A dívida pública brasileira atingiu R$ 10,8 trilhões em junho de 2026, equivalente a 81,9% do Produto Interno Bruto (PIB). De acordo com estudo encomendado pela Confederação da Agricultura e Pecuária do Brasil (CNA), se o ritmo atual for mantido, o indicador poderá chegar a 95,7% do PIB até 2030.
O levantamento foi apresentado durante o evento “Agenda Brasil – Crescimento, Emprego e Competitividade”, promovido pelo Sistema CNA/Senar. O estudo também aponta que o governo desembolsou R$ 1,16 trilhão com juros da dívida no acumulado de 12 meses até junho.

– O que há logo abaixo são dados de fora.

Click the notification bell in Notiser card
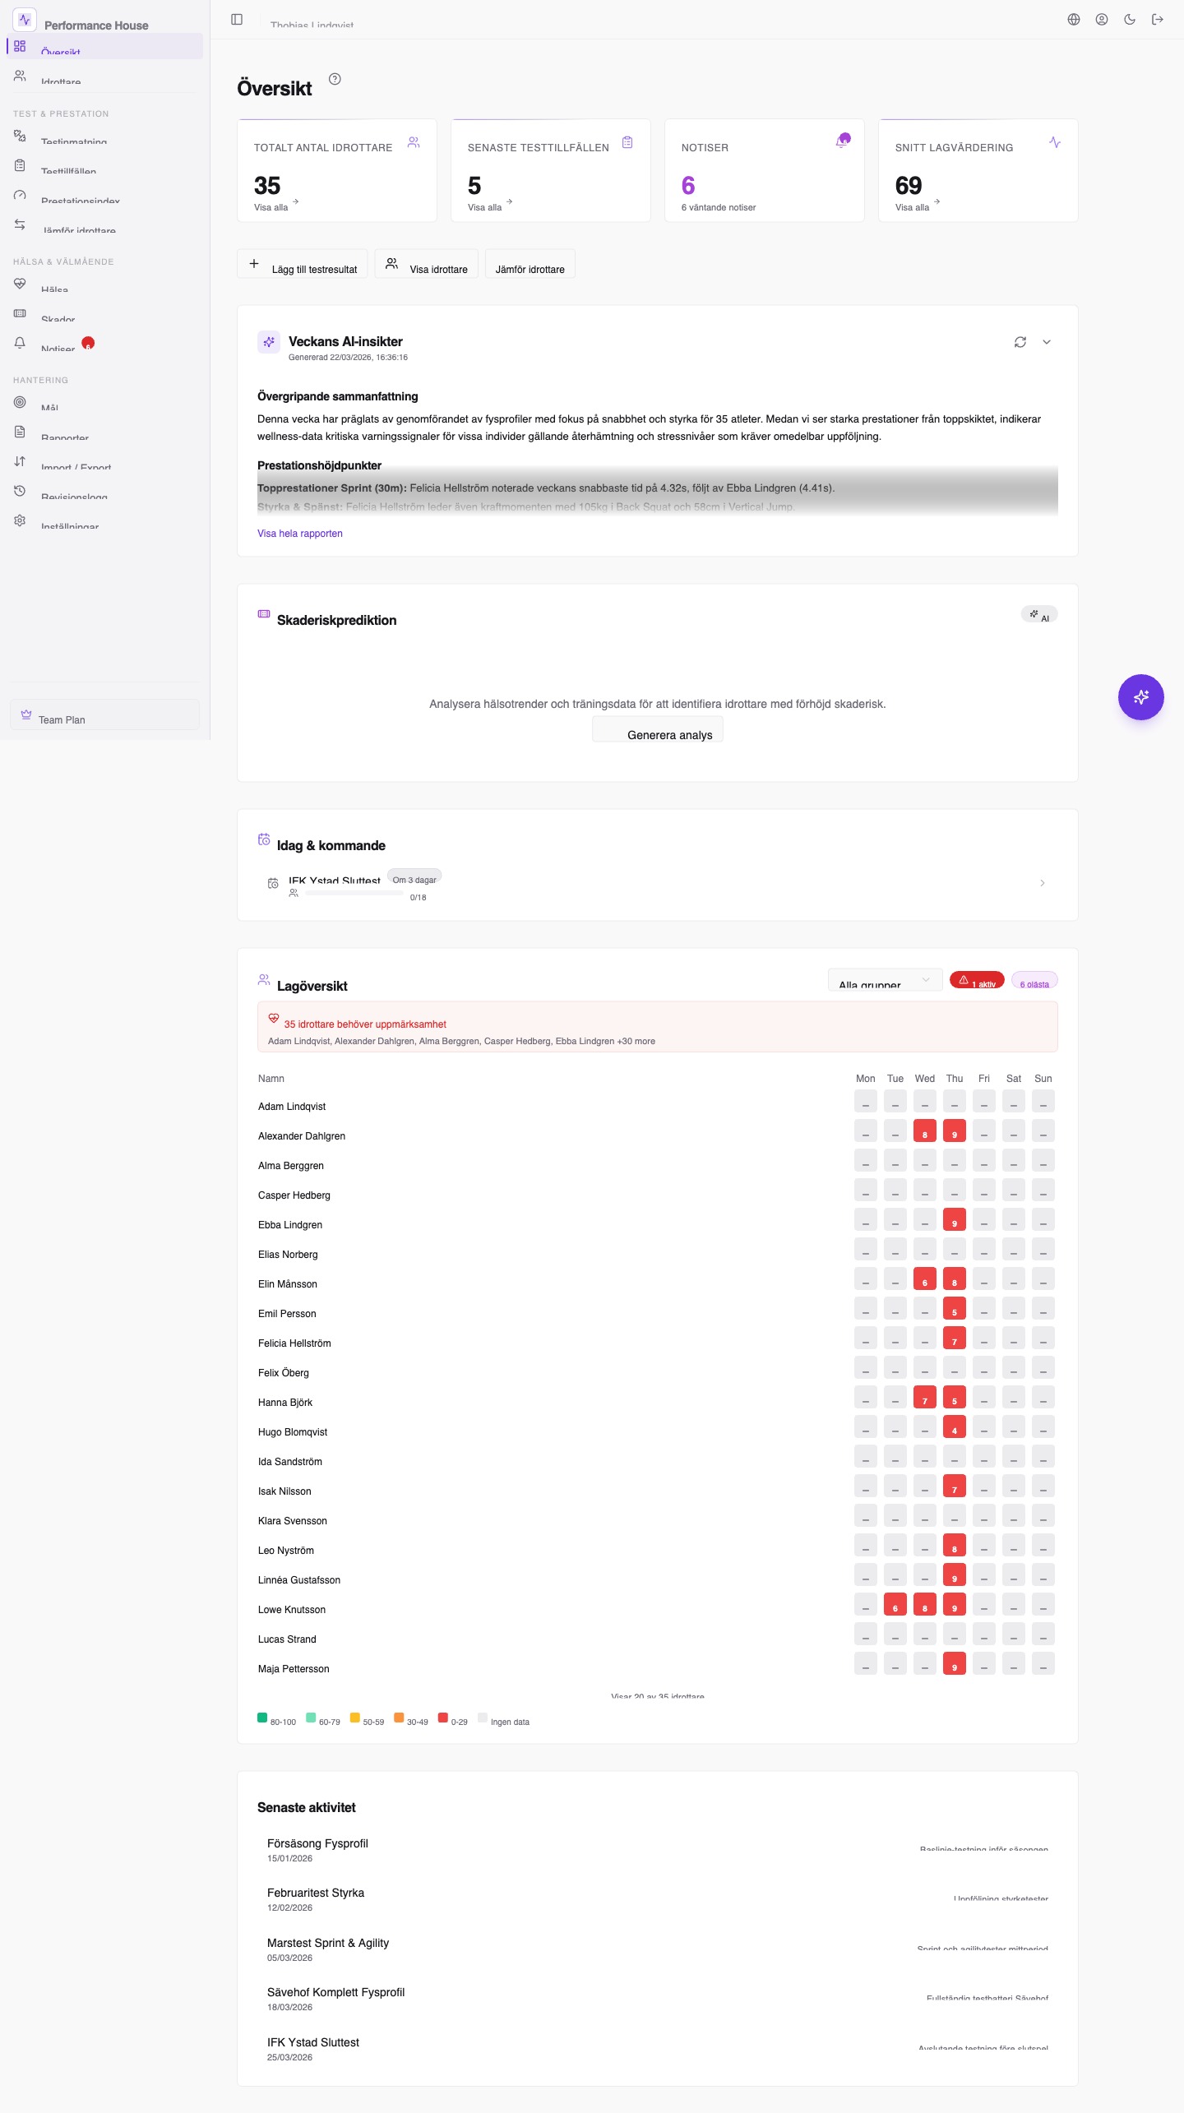Image resolution: width=1184 pixels, height=2113 pixels. pos(842,141)

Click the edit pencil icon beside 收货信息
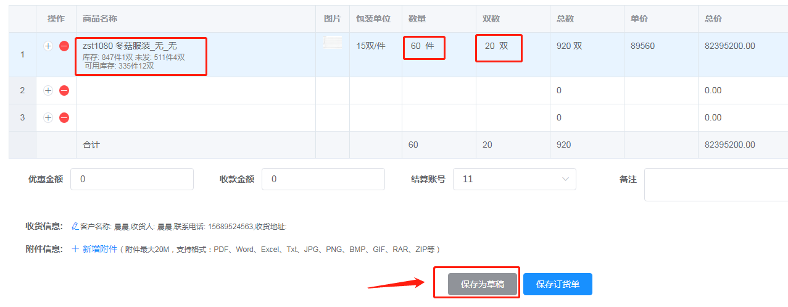click(75, 226)
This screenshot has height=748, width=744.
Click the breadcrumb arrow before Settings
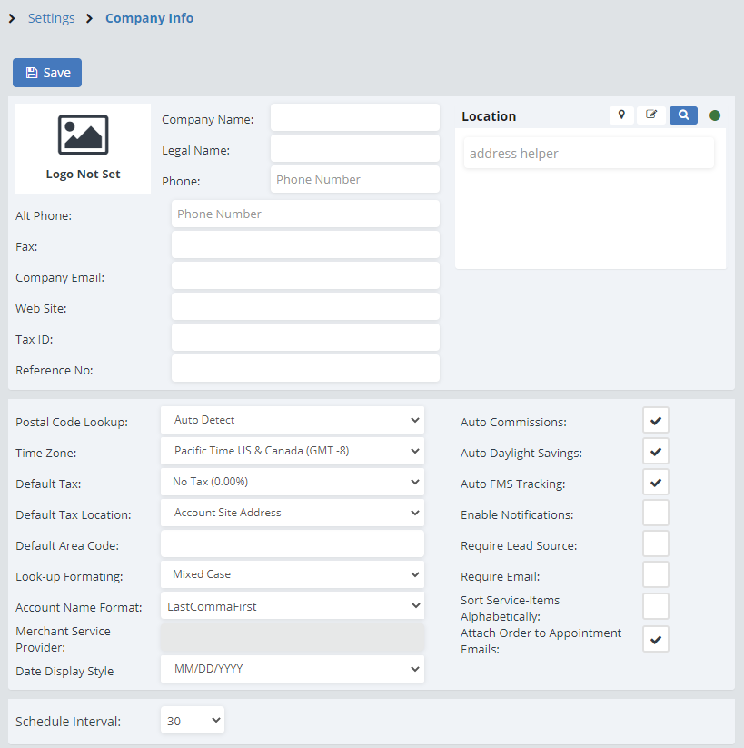pyautogui.click(x=12, y=18)
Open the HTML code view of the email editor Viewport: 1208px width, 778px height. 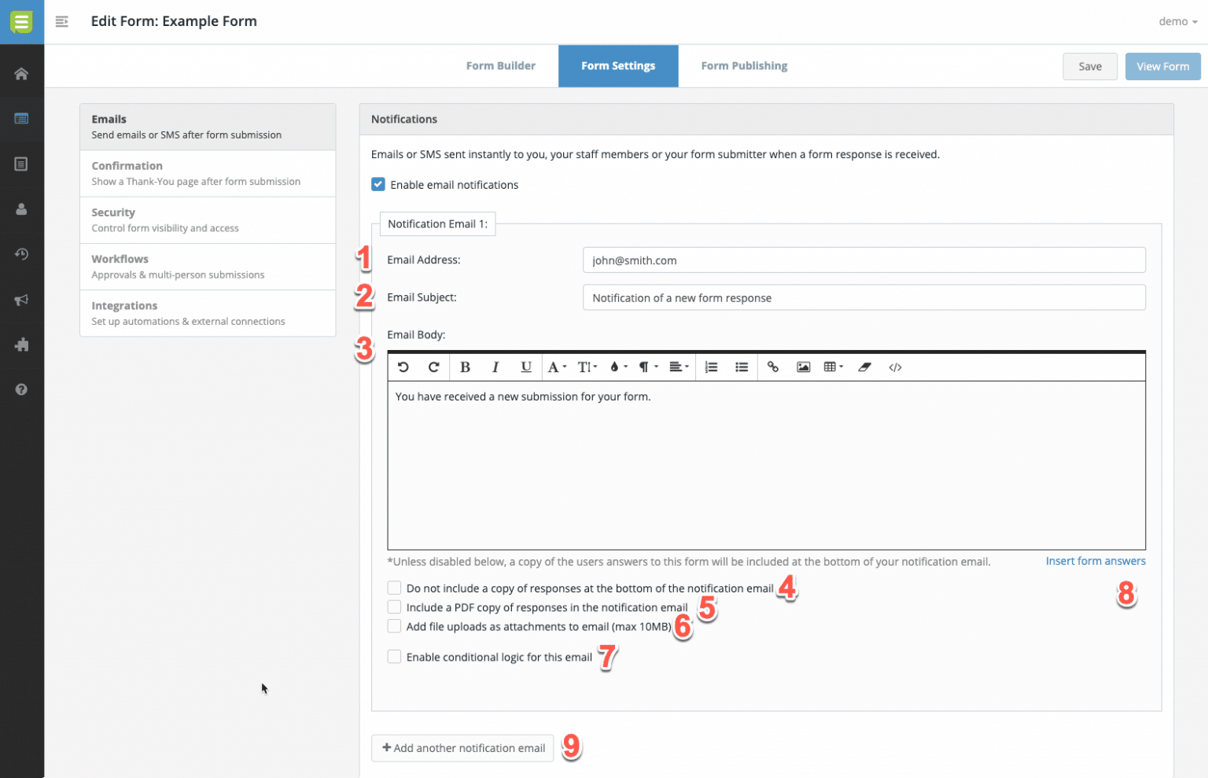[895, 367]
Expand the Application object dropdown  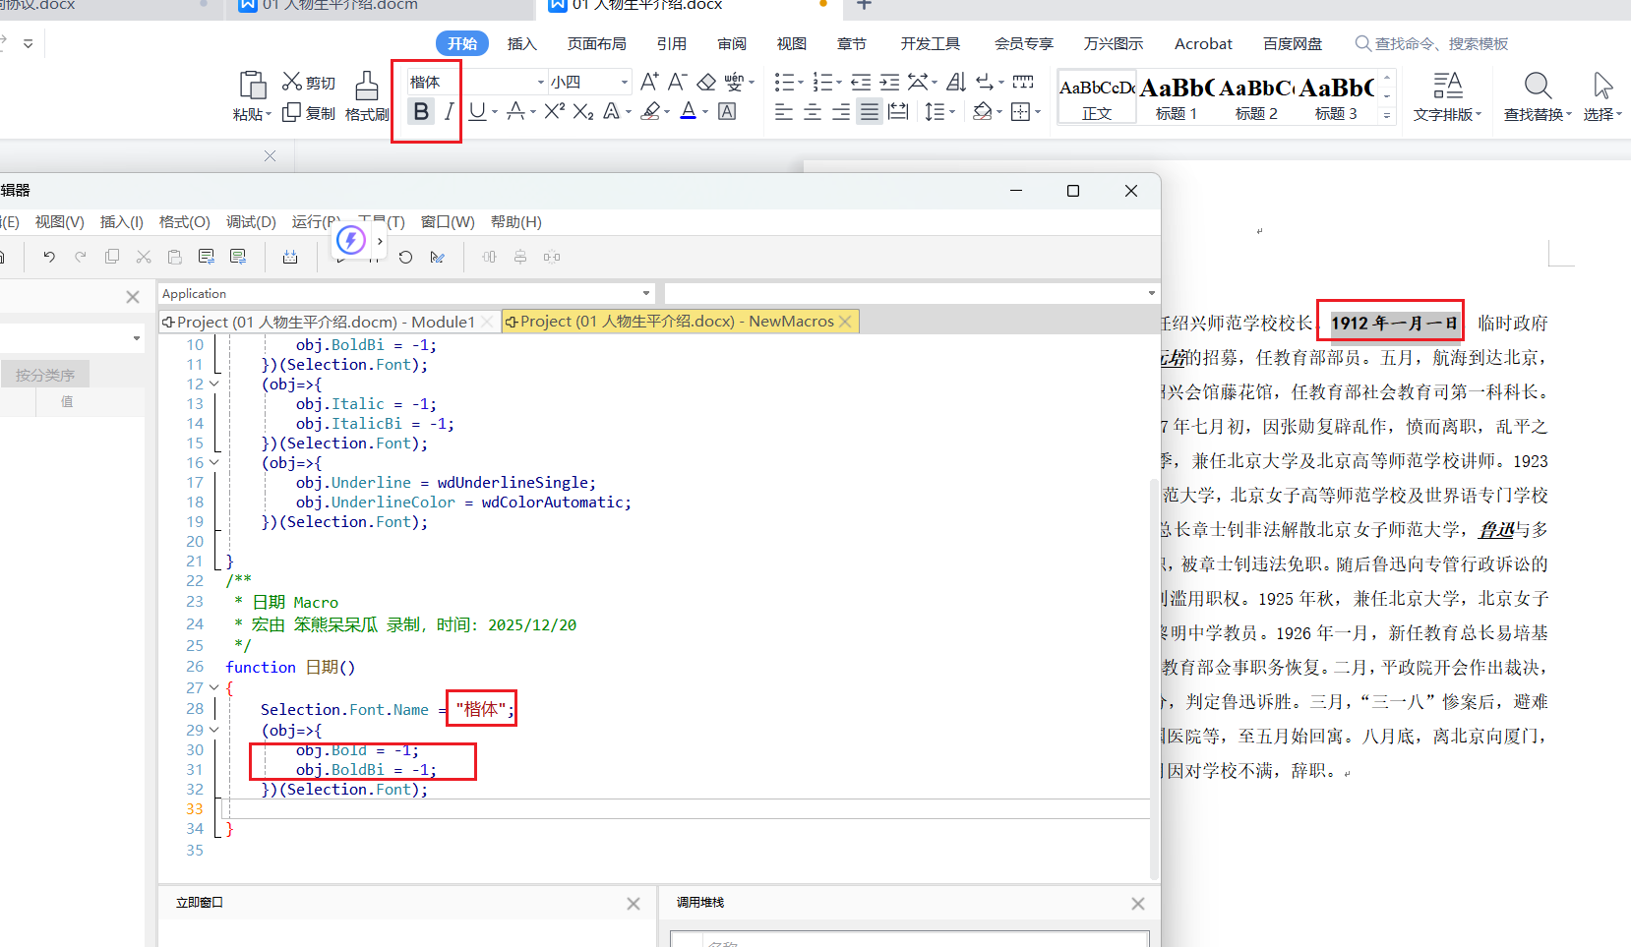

Historicamente, a Dívida Bruta do Governo Geral (DBGG) permanecia em uma faixa entre 60% e 70% do PIB. O avanço para o patamar atual, segundo a análise, reforça o quadro de deterioração das contas públicas.
A pressão fiscal ocorre mesmo com o aumento da arrecadação. Em 2025, a carga tributária brasileira alcançou 34,35% do PIB, sendo 21,60% referente à União. A participação federal cresceu mais de dois pontos percentuais em dois anos, mas os resultados primários do governo federal continuam apresentando déficits recorrentes.
Despesas obrigatórias – Outro ponto destacado pelo estudo é a concentração do orçamento em despesas obrigatórias. Em 2025, foram executados R$ 2,3 trilhões em despesas, excluídos os encargos especiais. Previdência Social e Assistência Social responderam juntas por 60,4% desse montante, com participações de 47,8% e 12,6%, respectivamente.
Na sequência aparecem Saúde, com 10,4%; Educação, com 8%; Trabalho, com 5,2%; e Defesa Nacional, com 4,3%. As demais áreas representaram 11,7% dos gastos.
Para a CNA, o problema não está apenas no volume de recursos, mas também na forma como o orçamento é executado. O estudo cita a ausência de avaliações e indicadores de resultados, a sobreposição de políticas, a pouca integração entre os diferentes níveis de governo, a baixa execução de investimentos e a manutenção de despesas sem relação direta com os resultados obtidos.
Na avaliação da entidade, o crescimento da arrecadação vem sendo absorvido pelo aumento automático das despesas, diminuindo a margem disponível para decisões discricionárias do governo.
Propostas – Diante do cenário, a CNA defende mudanças nas regras fiscais para ampliar o controle das despesas e garantir a sustentabilidade da dívida. Entre as propostas estão a simplificação das normas, a redução de exceções, a criação de mecanismos mais eficazes para corrigir desvios e o estabelecimento de maior foco na trajetória da dívida no médio prazo.
A entidade também propõe mais transparência e padronização das estatísticas fiscais.
Segundo o estudo, o equilíbrio das contas públicas tem impacto direto sobre a economia. A responsabilidade fiscal é apontada como condição para uma redução sustentável dos juros, enquanto a melhoria da qualidade dos gastos e a ampliação dos investimentos estruturantes podem contribuir para estimular o setor privado e favorecer o crescimento econômico.